Maryland Judge Allows Schools to Change Names of Students Without Parental Consent

A Maryland judge has dismissed a complaint against Montgomery County Public Schools made by three parents who claim the district’s “gender identity” guidelines violated their state and constitutional rights. According to the guidelines, teachers are permitted to socially transition students to a different “gender identity” at school, without their parents’ consent or knowledge.

The parents, who filed the lawsuit anonymously in 2020 against the Montgomery County Board of Education (MCBE), argued that the guidelines violated their right under the 14th amendment “to direct the care, custody, education, and control of their minor children.”

MCBE issued their “2020-2021 Guidelines for Student Gender Identity,” which advised schools in their district to develop a “gender-support plan” with students using an intake form that, according to the filing, would be kept confidential if the family was not supportive of their child’s desire to adopt a new “gender identity.”

The plaintiffs argued that the new guidelines interfered with their parental rights “in a pivotal decision” in their children’s lives, which enabled school personnel to allow children “to transition socially to a different gender identity at school” without their consent.

Judge Paul W. Grimm, of the U.S. District Court for the District of Maryland, sided with the school district in a ruling on Thursday. “MCBE certainly has a legitimate interest in providing a safe and supportive environment for all MCPS students, including those who are transgender and gender nonconforming,” Grimm said in the decision. “And the Guidelines are certainly rationally related to achieving that result.”

While allowing students to use a different name and pronouns under the supervision of school personnel may seem harmless, evidence shows that “social transition” may dramatically increase the likelihood of gender dysphoria persisting.
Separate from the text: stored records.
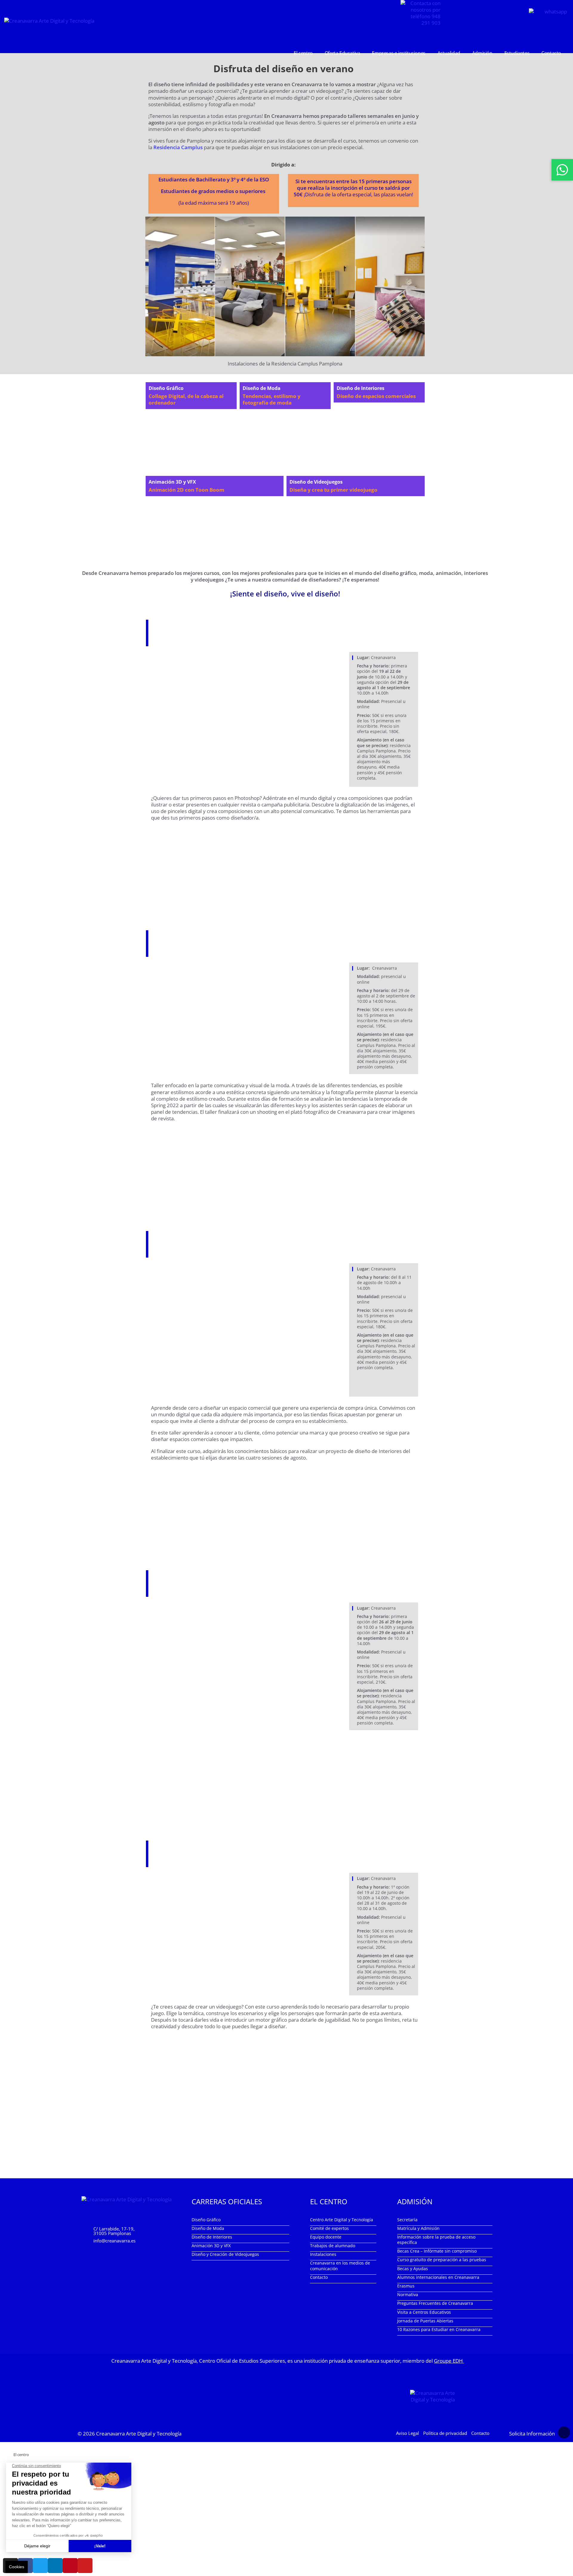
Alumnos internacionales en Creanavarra (438, 2277)
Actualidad (449, 53)
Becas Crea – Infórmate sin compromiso (437, 2251)
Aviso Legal (407, 2433)
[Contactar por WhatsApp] (562, 170)
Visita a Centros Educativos (424, 2312)
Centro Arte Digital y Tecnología (341, 2219)
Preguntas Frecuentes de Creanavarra (435, 2303)
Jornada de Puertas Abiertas (425, 2321)
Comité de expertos (329, 2228)
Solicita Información (532, 2433)
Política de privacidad (445, 2433)
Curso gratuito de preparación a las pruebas (441, 2260)
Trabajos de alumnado (332, 2245)
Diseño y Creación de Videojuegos (225, 2254)
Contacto (551, 53)
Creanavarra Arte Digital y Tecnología (138, 2433)
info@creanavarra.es (114, 2241)
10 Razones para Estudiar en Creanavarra (438, 2329)
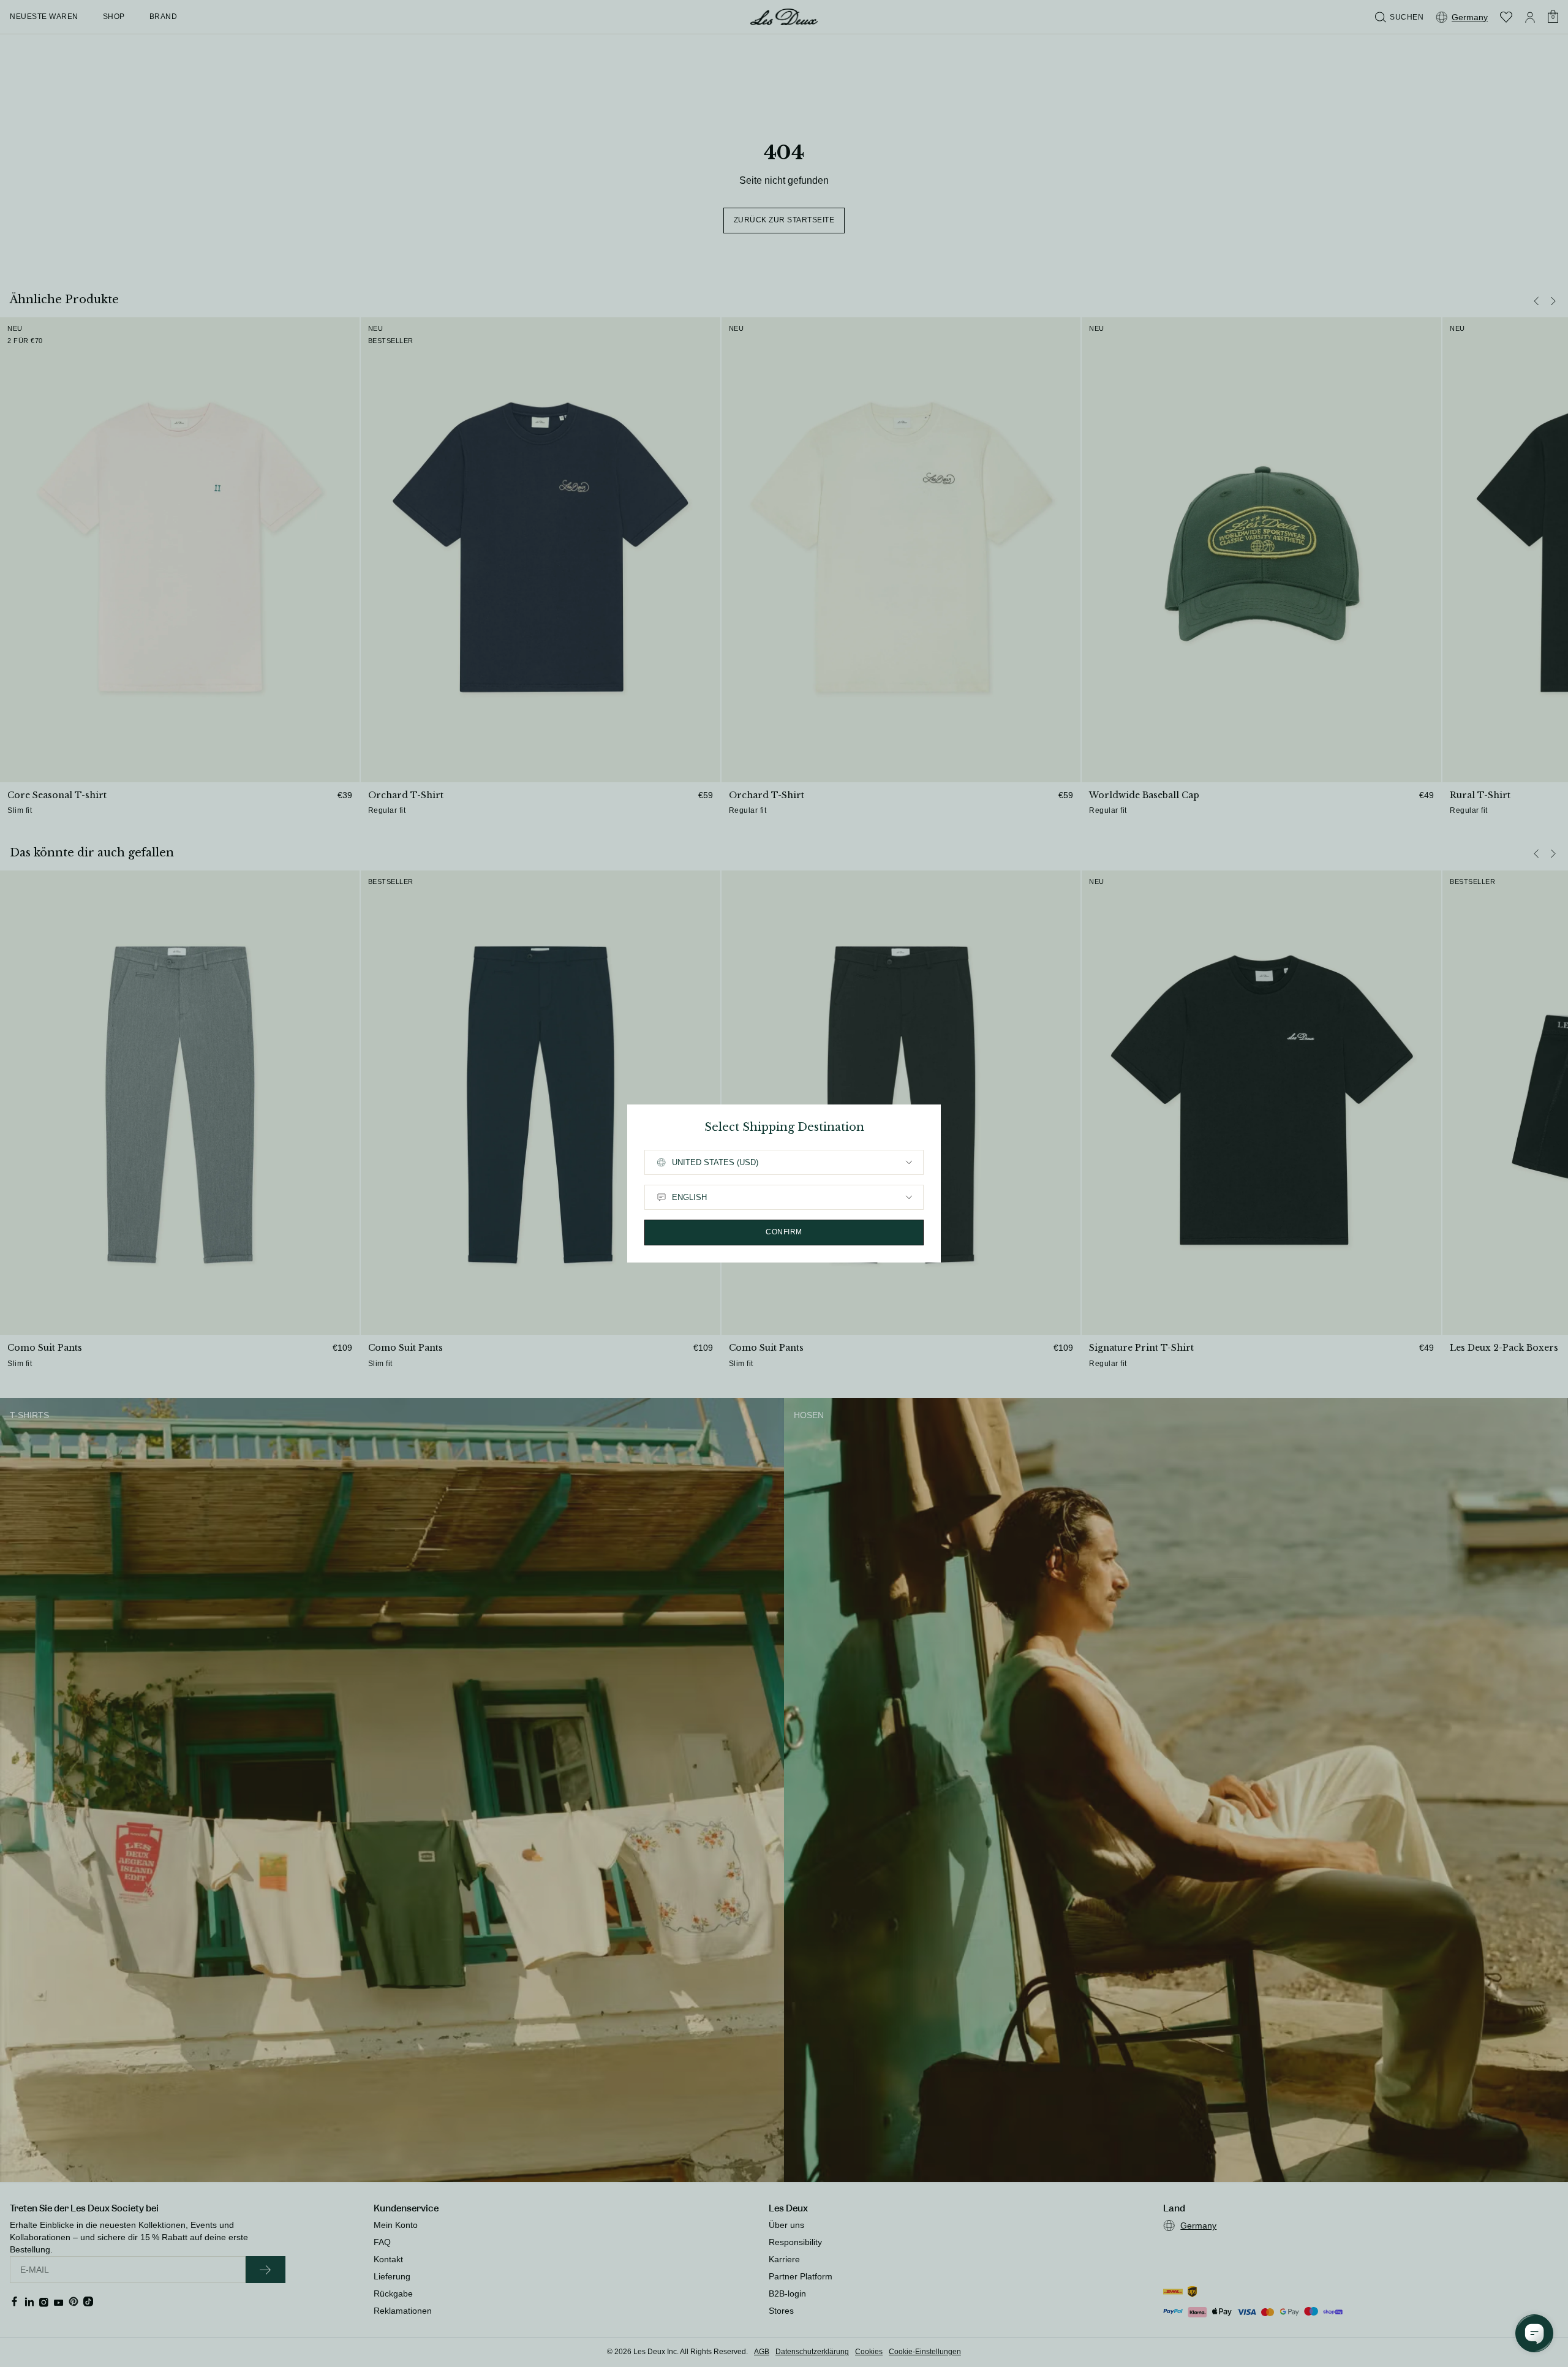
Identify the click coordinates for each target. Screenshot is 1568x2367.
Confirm (784, 1232)
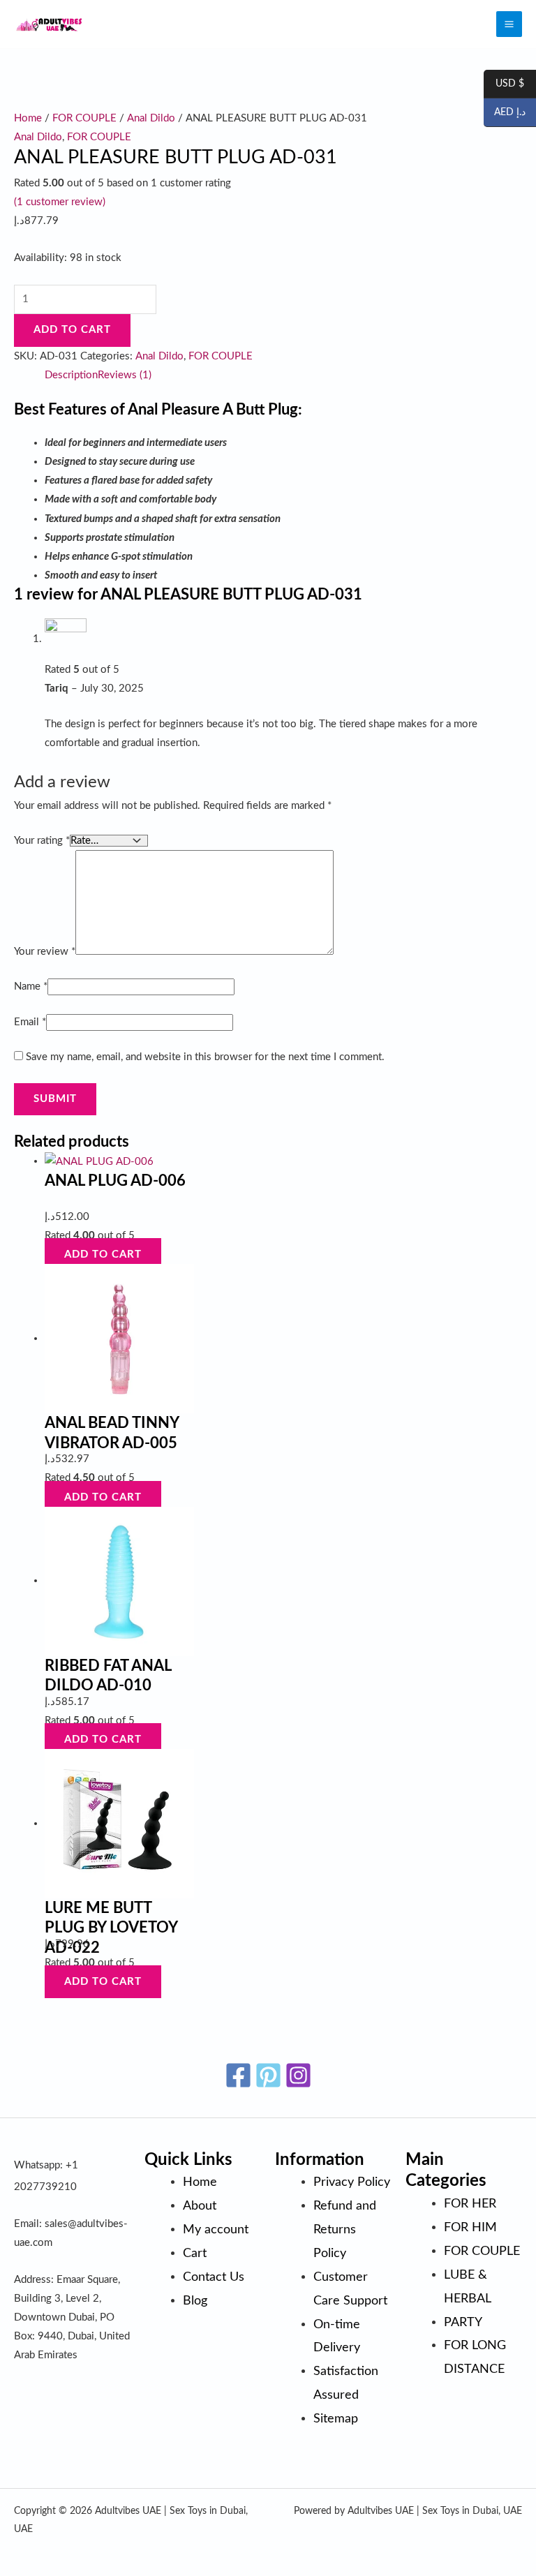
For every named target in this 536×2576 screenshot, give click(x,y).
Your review (44, 951)
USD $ (504, 84)
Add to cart (72, 330)
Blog (195, 2300)
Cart (195, 2253)
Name (30, 986)
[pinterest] (268, 2075)
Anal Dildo (151, 118)
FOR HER (470, 2203)
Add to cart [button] (103, 1254)
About (199, 2205)
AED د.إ (505, 113)
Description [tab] (71, 375)
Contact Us (213, 2277)
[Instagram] (298, 2075)
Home (28, 118)
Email (30, 1022)
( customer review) (59, 202)
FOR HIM (470, 2227)
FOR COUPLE (84, 118)
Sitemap (335, 2418)
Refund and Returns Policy (344, 2229)
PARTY (463, 2322)
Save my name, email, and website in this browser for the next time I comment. (205, 1057)
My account (215, 2229)
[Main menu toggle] (509, 24)
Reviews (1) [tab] (124, 375)
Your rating (42, 840)
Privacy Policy (351, 2182)
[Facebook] (238, 2075)
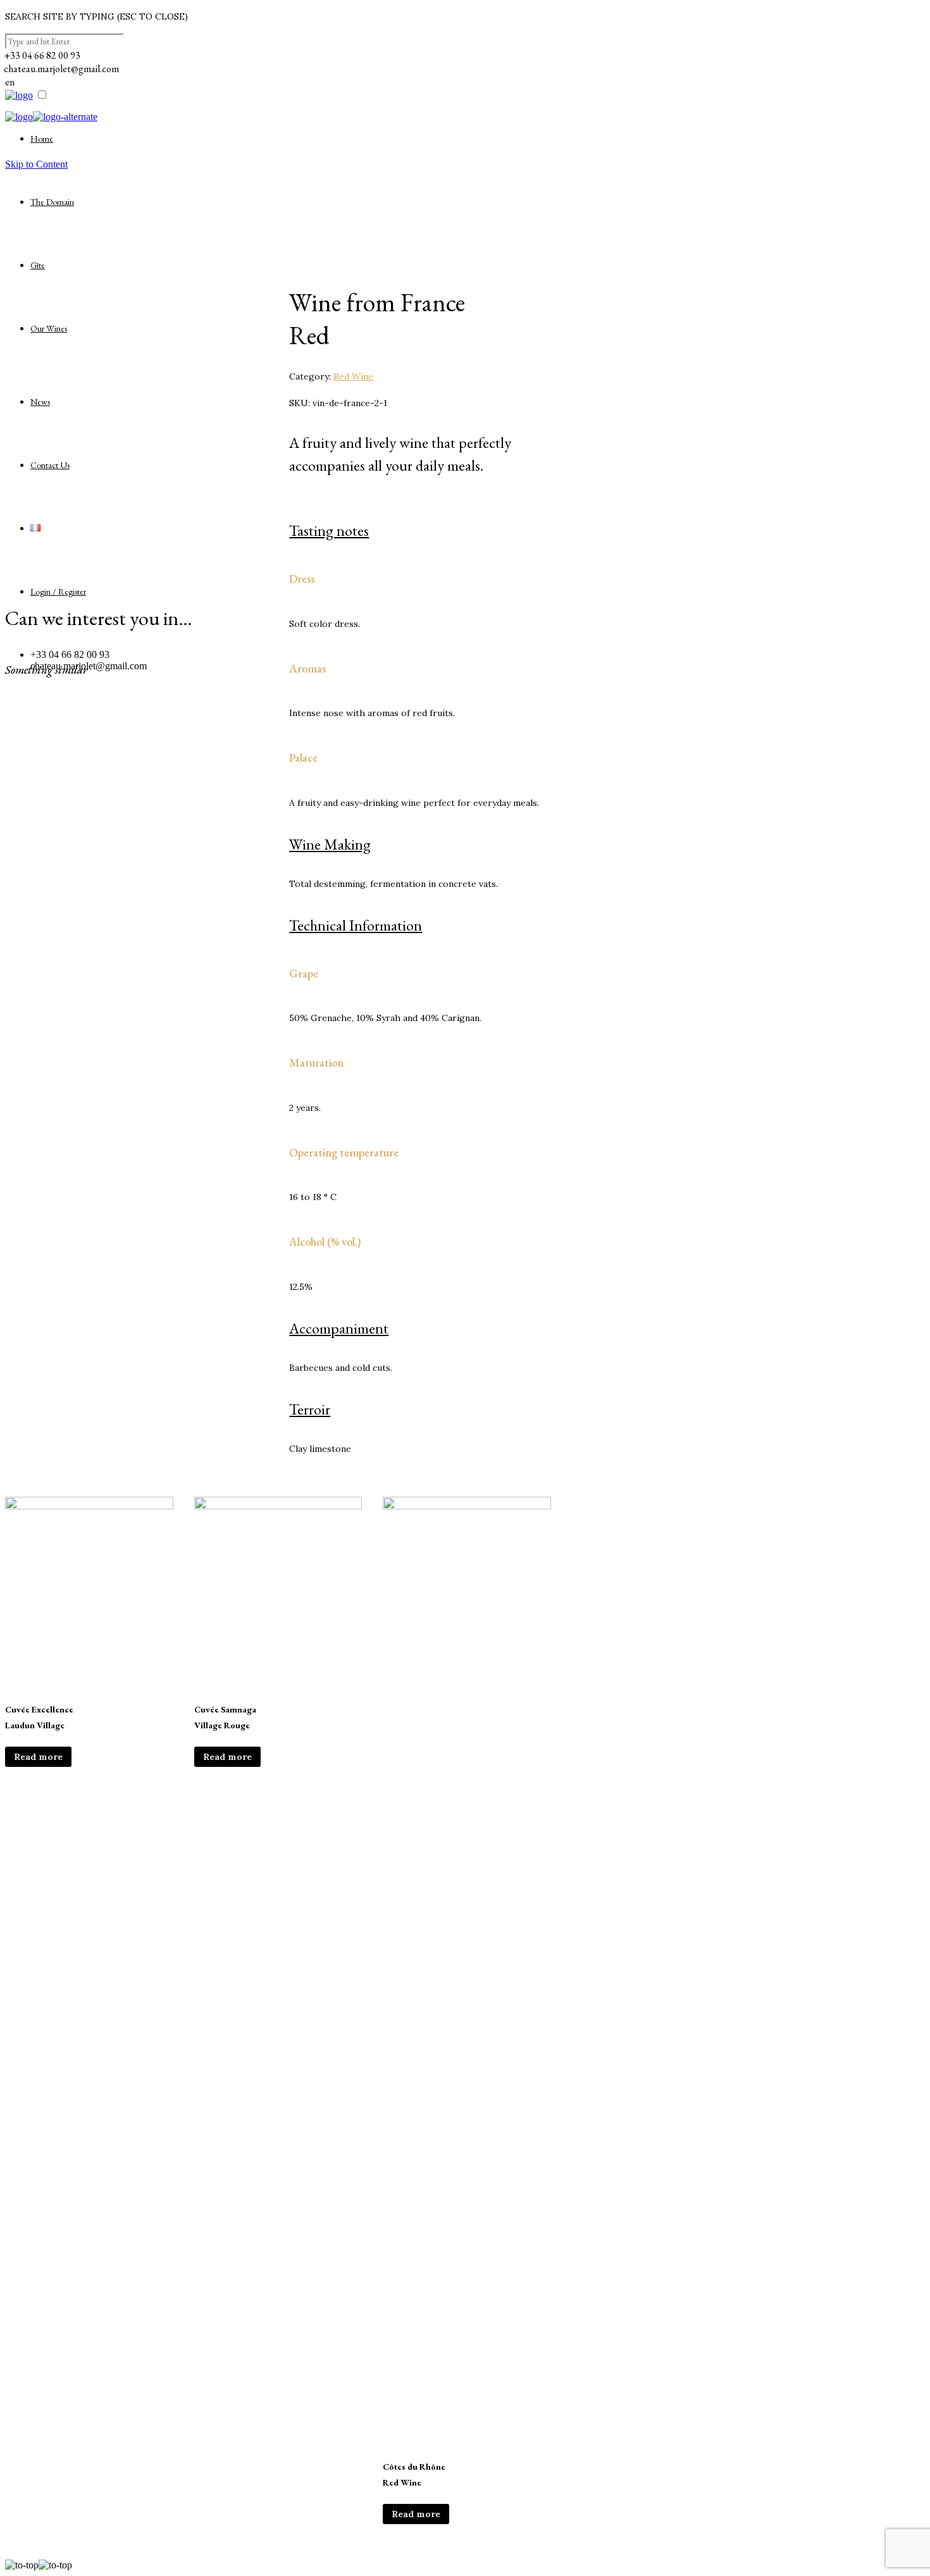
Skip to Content (36, 164)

“There is good reason to believe that social transition is iatrogenic, meaning that ‘affirming’ a child socially with his/her preferred name and pronouns increases the chance that the cross-gender ID will persist and medical interventions will be sought,” says PhD researcher and Manhattan Fellow, Leor Sapir, citing a 2019 paper by Dr. Kenneth Zucker published in the Journal of Child Psychiatry and Psychology.

Zucker compared studies of children with gender dysphoria who were socially transitioned to similar studies where gender dysphoric children were not socially transitioned. Zucker found that socially transitioning children dramatically increased the likelihood that their dysphoria would persist and they would seek biomedical treatments.

The best evidence currently indicates that roughly 60–90 percent of children who identify as transgender who do not socially or medically transition will no longer identify as  transgender in adulthood. “Despite the differences in country, culture, decade, and follow-up length and method, all the studies have come to a remarkably similar conclusion: Only very few trans-kids still want to transition by the time they are adults. Instead, they generally turn out to be regular gay or lesbian folks,” says sexual behavior scientist Dr. James Cantor.

The attorney representing the plaintiffs, Frederick Claybrook Jr.,  has advised his clients to appeal the decision. “They are the ones that are to give guidance to their children and to help them through this very important step,” Claybrook said. “Not necessarily to the exclusion of schools, but schools can’t do that to the exclusion of parents, either.”